Since the listing below shows pictures, leave them out and write out exactly the lines from the line with "This screenshot has height=720, width=1280." to the line with "Dr. Sunil Kumar", both included, and no others.

_Information given_
::::::

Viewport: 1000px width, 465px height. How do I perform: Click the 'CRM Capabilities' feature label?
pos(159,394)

::::::

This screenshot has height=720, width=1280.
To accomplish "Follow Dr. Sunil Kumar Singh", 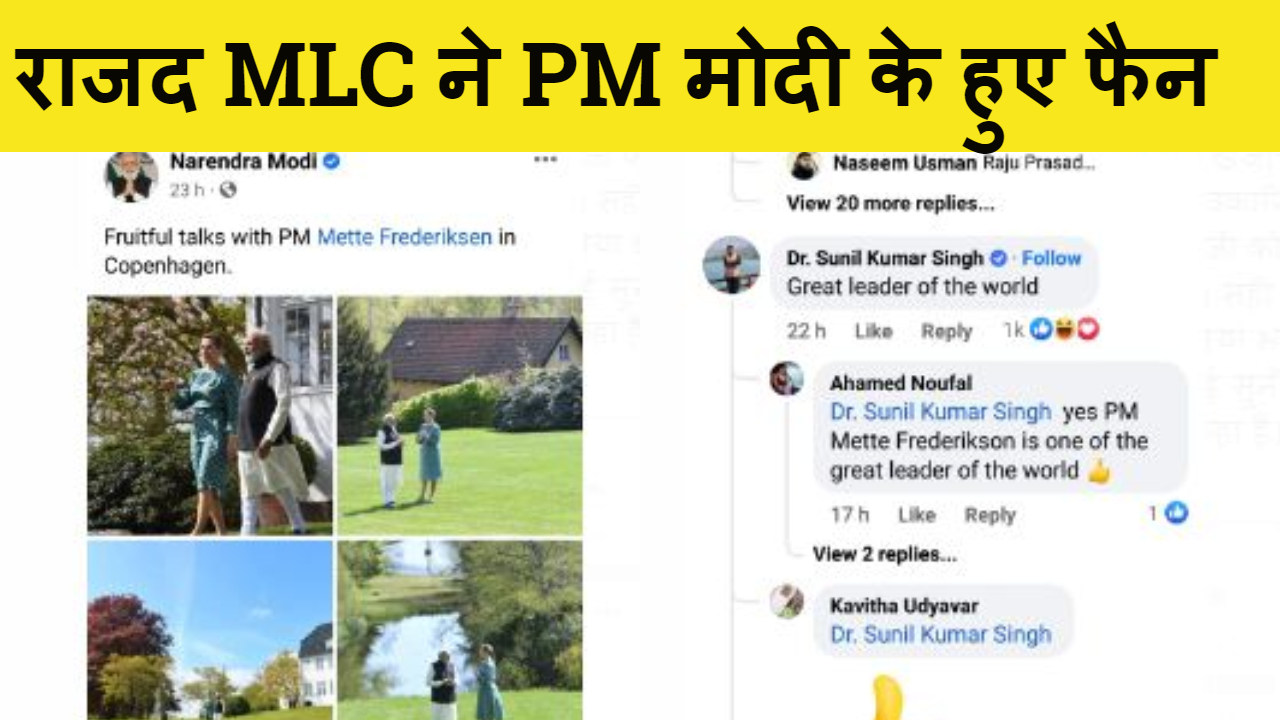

::::::

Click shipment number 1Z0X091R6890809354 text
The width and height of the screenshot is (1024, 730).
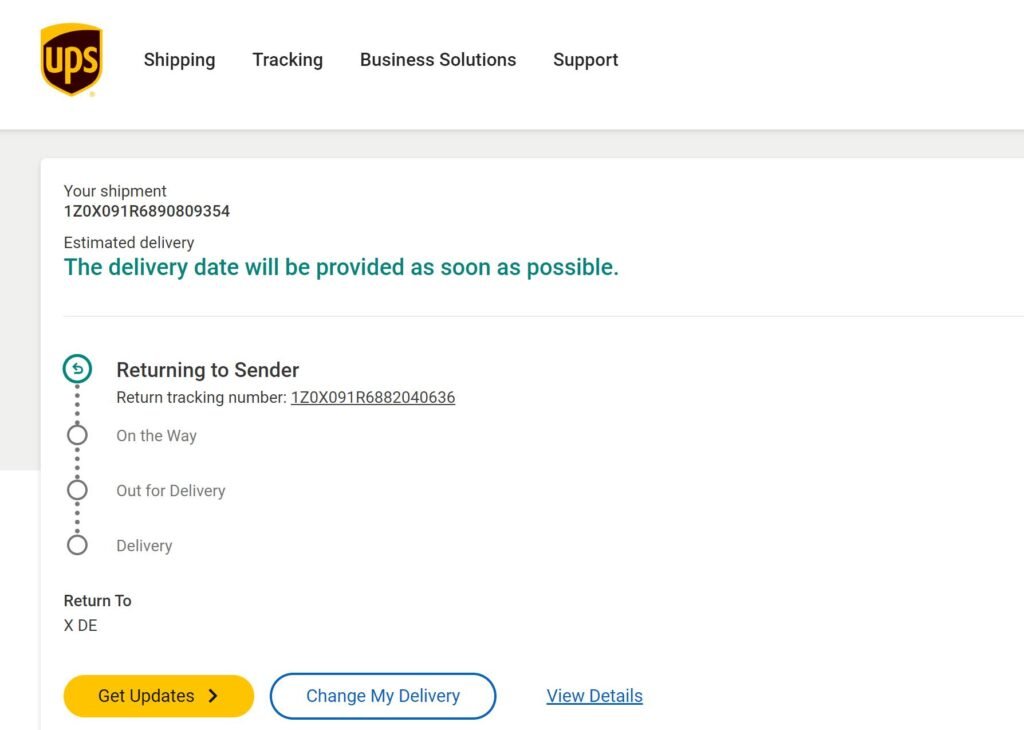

::::::

_Solution_
This screenshot has height=720, width=1280.
To accomplish "Follow Dr. Sunil Kumar Singh", 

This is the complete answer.